Low Complexity Dual-Vector Model Predictive Current Control for Surface-Mounted Permanent Magnet Synchronous Motor Drives

In dual-vector model predictive current control (MPCC), an active voltage vector followed by either a zero or an active voltage vector is applied in one control period. Due to a high number of possible combinations of voltage vector pairs, determining the optimal pair becomes computationally expensive. A novel approach is proposed for reducing the number of candidate active voltage vectors. The concept is to use the projection of the current error vector onto the active voltage vector which minimizes the cost function. The proposed dual-vector MPCC is implemented in the rotor reference frame and does not need additional coordinate transformations and associated trigonometric calculations. Thus, it is simple to be digitally implemented. Furthermore, a novel method, which relies less on the system model, is proposed for determining the duty cycle of the active voltage vectors.

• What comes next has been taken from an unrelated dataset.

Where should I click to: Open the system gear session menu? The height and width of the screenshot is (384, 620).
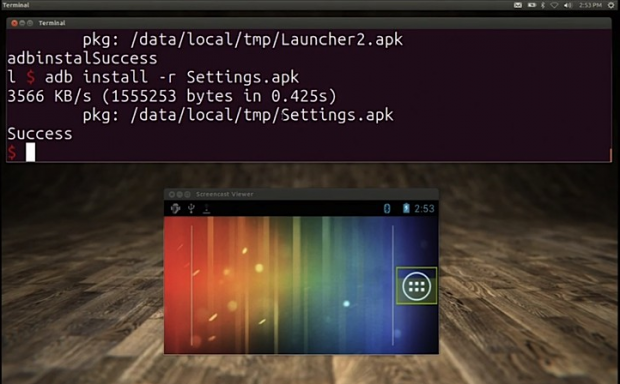click(x=611, y=5)
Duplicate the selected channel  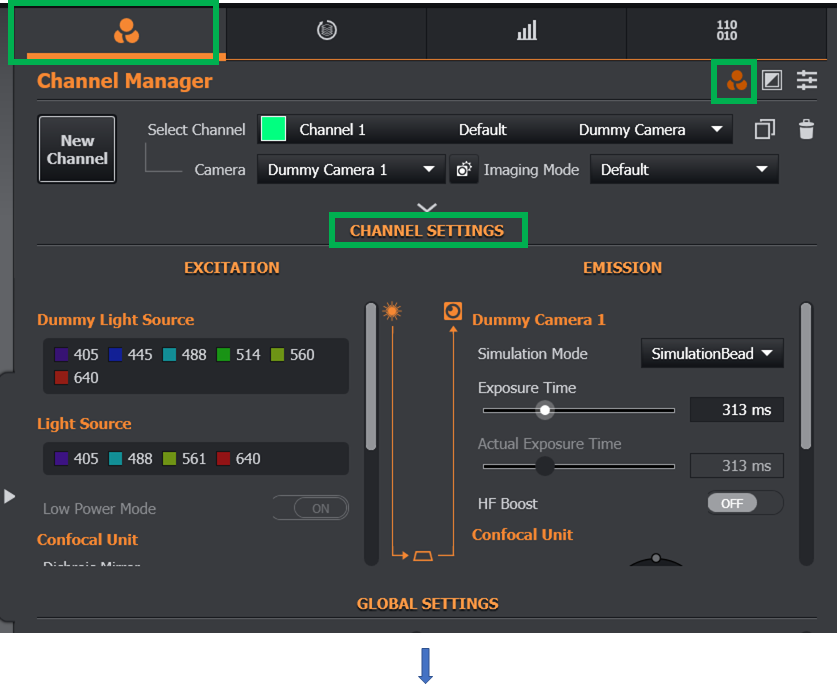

Therefore, sensitivity to the erroneous assumption of motor parameters, particularly at low speeds, is alleviated. The performance of a permanent magnet synchronous motor drive under the proposed MPCC is compared with a most recently introduced dual-vector MPCC based on deadbeat control. Experimental results with the accurate and erroneous assumption of motor parameters verify the superiority of the proposed method in terms of computation simplicity, stator current and torque quality, and dynamic response.